• _Exercise instructions_:
Only the lines from the one that contains "800x600 pixels. At" to the last line below, both included, should be transcribed. Pictures stay out of the copy.

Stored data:
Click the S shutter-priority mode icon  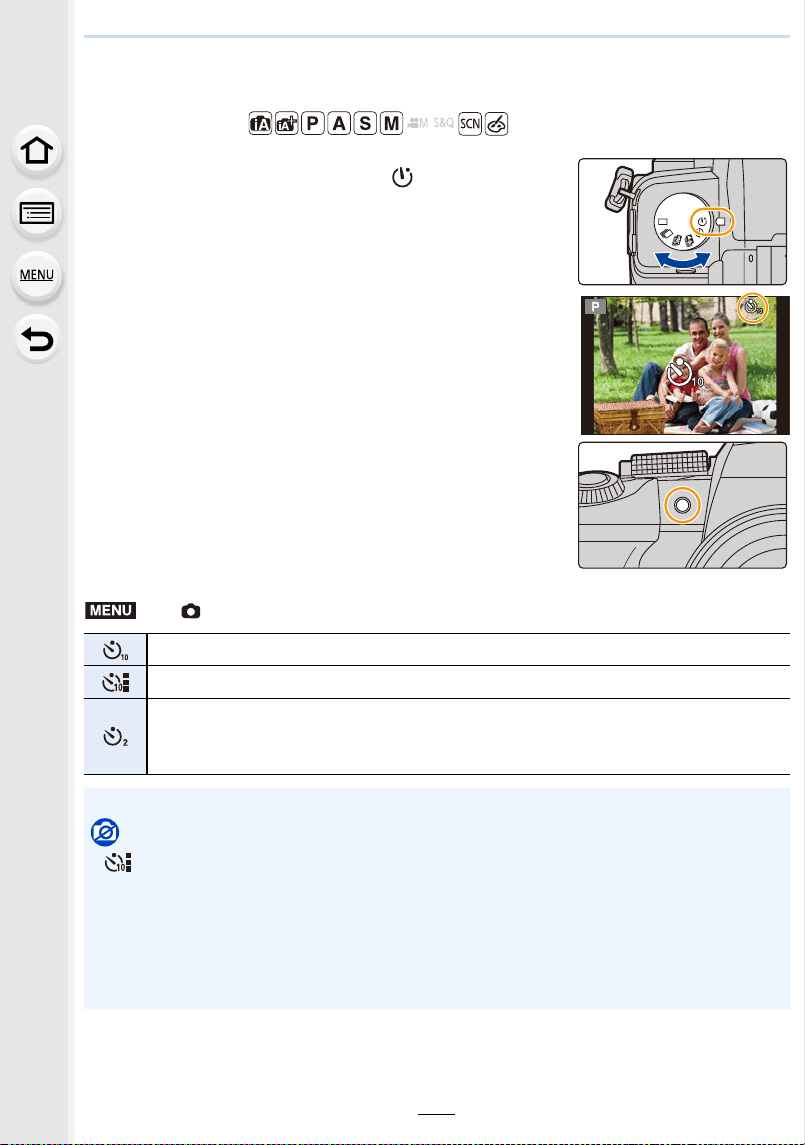point(365,123)
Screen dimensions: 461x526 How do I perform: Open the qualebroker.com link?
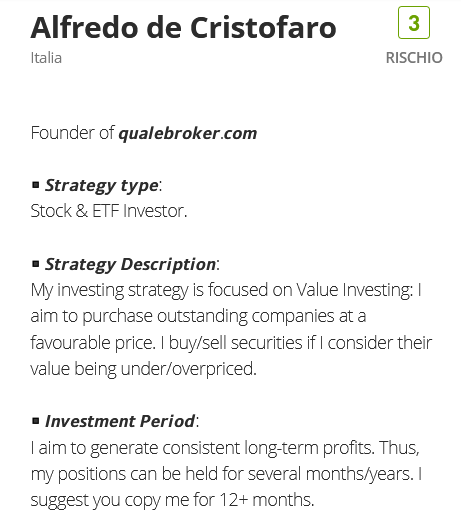click(x=188, y=134)
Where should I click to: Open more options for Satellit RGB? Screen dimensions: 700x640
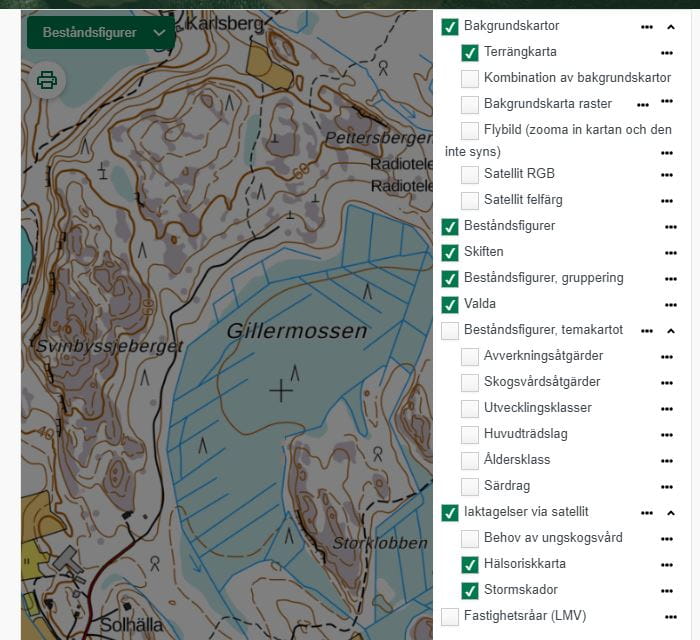click(x=667, y=174)
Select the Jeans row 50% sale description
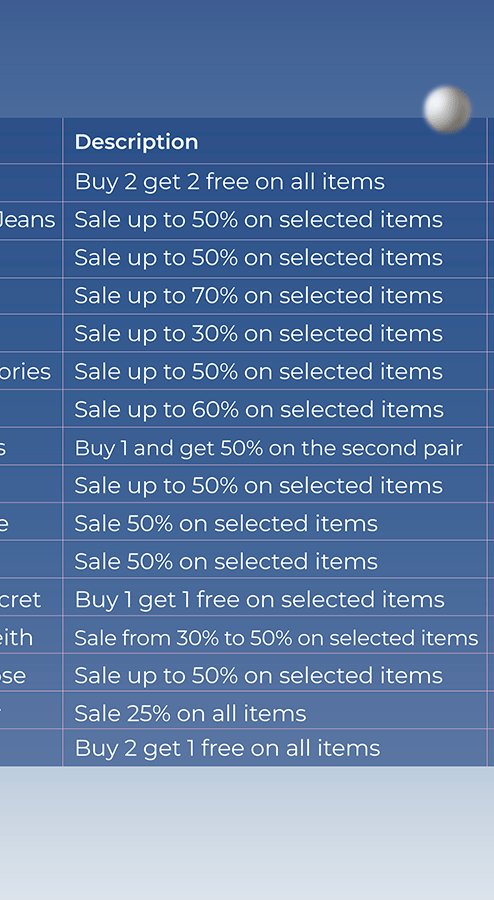Screen dimensions: 494x900 click(x=259, y=220)
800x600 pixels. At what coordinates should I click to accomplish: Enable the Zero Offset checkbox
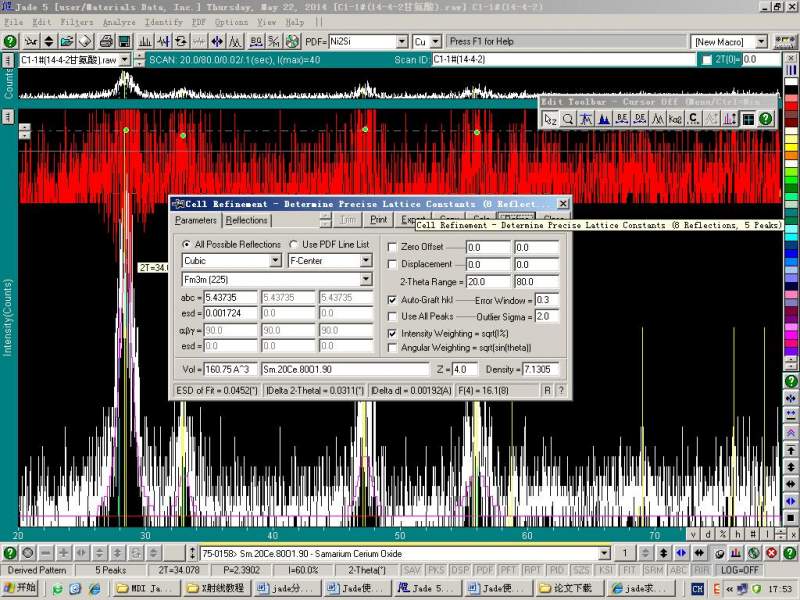392,246
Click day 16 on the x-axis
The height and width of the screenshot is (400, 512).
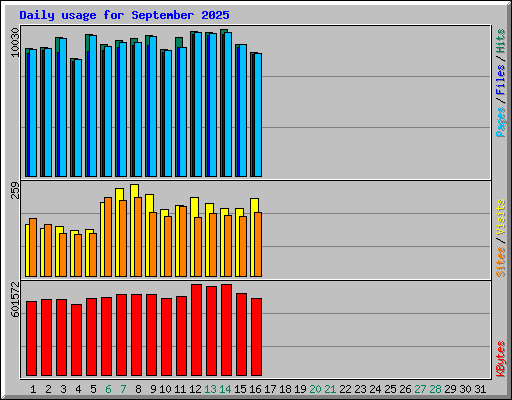click(255, 389)
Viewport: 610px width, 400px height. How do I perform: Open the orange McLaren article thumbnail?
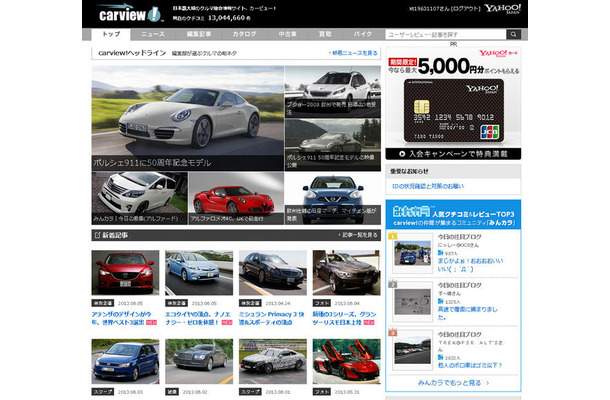point(346,366)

• _Result of the task_:
800x600 pixels. At what coordinates should I click to accomplish: Enable the Zero Offset checkbox
392,246
Click day 16 on the x-axis
The height and width of the screenshot is (400, 512).
click(255, 389)
Viewport: 610px width, 400px height. How do I perform: Open the orange McLaren article thumbnail?
point(346,366)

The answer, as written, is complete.